SUPPLIED MATERIAL:
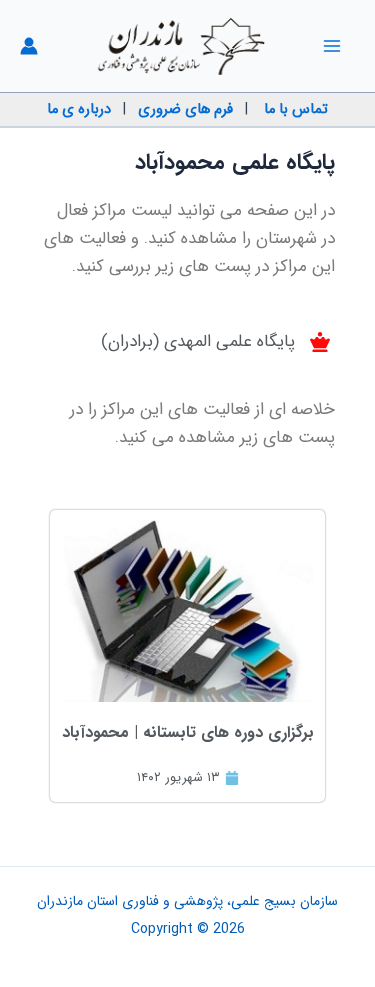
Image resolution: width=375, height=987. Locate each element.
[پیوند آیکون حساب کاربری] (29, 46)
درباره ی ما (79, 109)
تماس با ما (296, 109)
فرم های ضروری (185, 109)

--

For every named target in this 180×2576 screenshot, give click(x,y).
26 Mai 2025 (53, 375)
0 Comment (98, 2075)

WHAT TO WORK ON: Within the data above, the lines from the one with "Image resolution: width=375, height=987." to the one with "فرم های ضروری (185, 109)" must be repeated exactly; no other line belongs in the answer.

RESPONSE TO THE EXERCISE:
Image resolution: width=375, height=987. Locate each element.
[پیوند آیکون حساب کاربری] (29, 46)
درباره ی ما (79, 109)
تماس با ما (296, 109)
فرم های ضروری (185, 109)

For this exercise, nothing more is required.